While Christie’s positions could play well in a general election, the GOP nominating contest will present a far greater challenge. Tea party members and social conservatives in early voting states like Iowa and South Carolina aren't likely to forget Christie's praise for Obama during Sandy, and they likely don’t appreciate his criticism of other Republicans over the government shutdown, which many conservative voters supported.

Some have already likened Christie to former New York City Mayor Rudy Giuliani, another blue state Republican whose 2008 nomination bid never caught on because of a lack of support from social conservatives. But Christie is more socially conservative than Giuliani, who supported abortion rights.

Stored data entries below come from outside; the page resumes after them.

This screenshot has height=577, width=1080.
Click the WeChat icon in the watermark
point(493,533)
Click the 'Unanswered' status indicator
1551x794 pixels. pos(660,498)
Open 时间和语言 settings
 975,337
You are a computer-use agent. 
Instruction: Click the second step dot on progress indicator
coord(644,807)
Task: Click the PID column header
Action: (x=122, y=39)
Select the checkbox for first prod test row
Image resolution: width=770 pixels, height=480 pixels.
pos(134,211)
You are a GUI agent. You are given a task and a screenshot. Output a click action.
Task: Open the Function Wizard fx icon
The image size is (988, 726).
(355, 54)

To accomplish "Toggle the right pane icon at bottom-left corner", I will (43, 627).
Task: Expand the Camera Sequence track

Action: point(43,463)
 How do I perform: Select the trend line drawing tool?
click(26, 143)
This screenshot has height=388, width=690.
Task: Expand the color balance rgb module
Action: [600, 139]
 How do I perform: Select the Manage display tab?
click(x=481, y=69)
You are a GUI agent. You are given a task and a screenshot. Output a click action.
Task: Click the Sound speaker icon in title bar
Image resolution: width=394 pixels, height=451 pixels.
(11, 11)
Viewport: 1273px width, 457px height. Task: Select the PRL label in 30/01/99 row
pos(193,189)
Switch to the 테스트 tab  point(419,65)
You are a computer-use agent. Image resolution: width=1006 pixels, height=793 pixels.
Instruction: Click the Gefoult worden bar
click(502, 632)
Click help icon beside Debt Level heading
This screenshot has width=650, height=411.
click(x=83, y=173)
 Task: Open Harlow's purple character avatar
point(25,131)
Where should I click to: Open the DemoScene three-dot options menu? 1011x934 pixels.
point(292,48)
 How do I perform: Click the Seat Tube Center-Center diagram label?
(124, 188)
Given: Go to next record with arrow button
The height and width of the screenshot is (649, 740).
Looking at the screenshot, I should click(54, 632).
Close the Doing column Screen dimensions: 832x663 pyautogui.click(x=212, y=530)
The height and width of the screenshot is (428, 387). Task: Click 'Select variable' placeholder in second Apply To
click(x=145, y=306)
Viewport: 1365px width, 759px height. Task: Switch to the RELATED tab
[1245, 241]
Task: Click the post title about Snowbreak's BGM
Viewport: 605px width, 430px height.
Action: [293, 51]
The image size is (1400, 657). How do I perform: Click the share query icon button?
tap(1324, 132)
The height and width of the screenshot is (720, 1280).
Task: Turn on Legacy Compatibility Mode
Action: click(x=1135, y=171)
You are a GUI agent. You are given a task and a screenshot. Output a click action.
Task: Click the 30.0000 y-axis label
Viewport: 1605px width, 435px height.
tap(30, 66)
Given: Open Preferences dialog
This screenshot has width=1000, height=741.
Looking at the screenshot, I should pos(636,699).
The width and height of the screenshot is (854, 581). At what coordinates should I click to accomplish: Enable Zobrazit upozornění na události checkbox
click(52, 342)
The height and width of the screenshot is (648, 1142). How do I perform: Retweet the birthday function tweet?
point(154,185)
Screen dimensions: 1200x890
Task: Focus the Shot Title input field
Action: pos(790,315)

Christie’s overall governing philosophy seems to be aligned with some party leaders and the Republican National Committee who argued in the aftermath of Mitt Romney’s loss to Obama in 2012 that the GOP needed to moderate some of its positions, including on immigration and social issues like gay rights, to appeal to moderates, women and minorities. But the conservative wing of the party has ignored those suggestions and has continued to be the major driver of policy in the nation’s capital.

Christie is gambling that his record of actually getting things done will trump that influence and help him among Republicans who are fed up with Washington. Onstage for his final debate with Buono this week, Christie suggested it was possible for Republicans to support candidates they didn’t totally agree with.

“That’s part of the strength of any political party. People don’t have to agree on everything,” Christie said. “The bigger issue is what are we doing down there in Washington, D.C., with the type of partisanship that they have there?” He used the moment to emphasize his ability to work across the aisle, adding, “Even with divided government ... we have brought people together.”